Online Mapping and Perception Algorithms for Multi-robot Teams Operating in Urban Environments.

Abstract

This thesis investigates some of the sensing and perception challenges faced by multi-robot teams equipped with LIDAR and camera sensors. Multi-robot teams are ideal for deployment in large, real-world environments due to their ability to parallelize exploration, reconnaissance or mapping tasks. However, such domains also impose additional requirements, including the need for a) online algorithms (to eliminate stopping and waiting for processing to finish before proceeding) and b) scalability (to handle data from many robots distributed over a large area). These general requirements give rise to specific algorithmic challenges, including 1) online maintenance of large, coherent maps covering the explored area, 2) online estimation of communication properties in the presence of buildings and other interfering structure, and 3) online fusion and segmentation of multiple sensors to aid in object detection.

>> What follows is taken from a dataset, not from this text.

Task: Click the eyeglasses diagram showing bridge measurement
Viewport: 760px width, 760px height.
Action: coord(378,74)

The contribution of this thesis is the introduction of novel approaches that leverage grid-maps and sparse multi-variate gaussian inference to augment the capability of multi-robot teams operating in urban, indoor-outdoor environments by improving the state of the art of map rasterization, signal strength prediction, colored point cloud segmentation, and reliable camera calibration.

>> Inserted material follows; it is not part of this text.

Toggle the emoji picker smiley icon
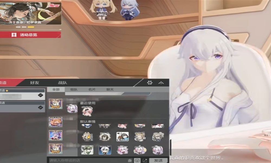The image size is (271, 163). click(137, 160)
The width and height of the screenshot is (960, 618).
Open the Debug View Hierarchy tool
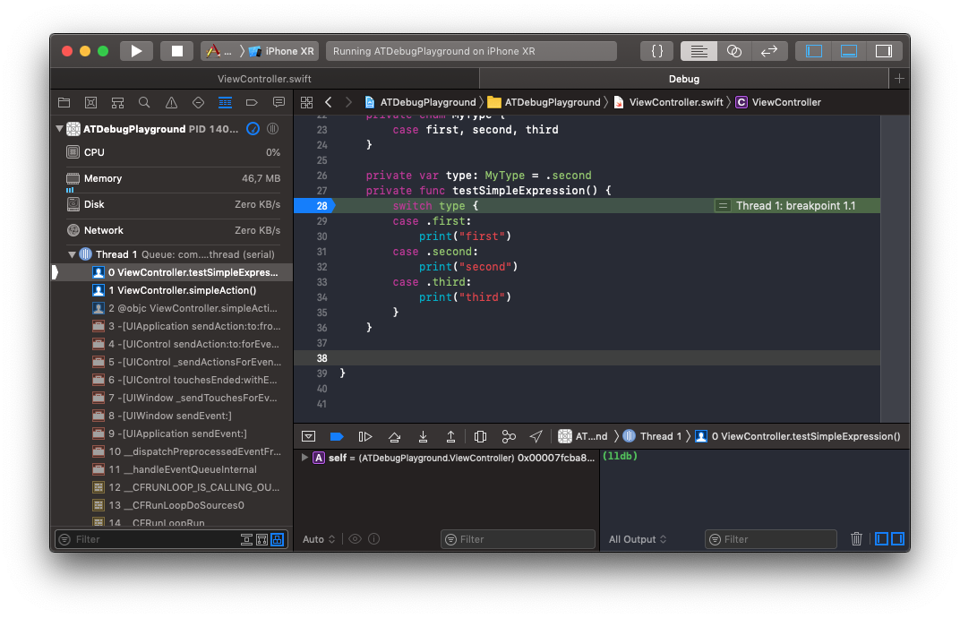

In particular, we introduce a map rasterization technique for large LIDAR-based occupancy grids that makes online updates possible when data is arriving from many robots at once. We also introduce new online techniques for robots to predict the signal strength to their teammates by combining LIDAR measurements with signal strength measurements from their radios. Processing fused LIDAR+camera point clouds is also important for many object-detection pipelines. We demonstrate a near linear-time online segmentation algorithm to this domain. However, maintaining the calibration of a fleet of 14 robots made this approach difficult to employ in practice. Therefore we introduced a robust and repeatable camera calibration process that grounds the camera model uncertainty in pixel error, allowing the system to guide novices and experts alike to reliably produce accurate calibrations.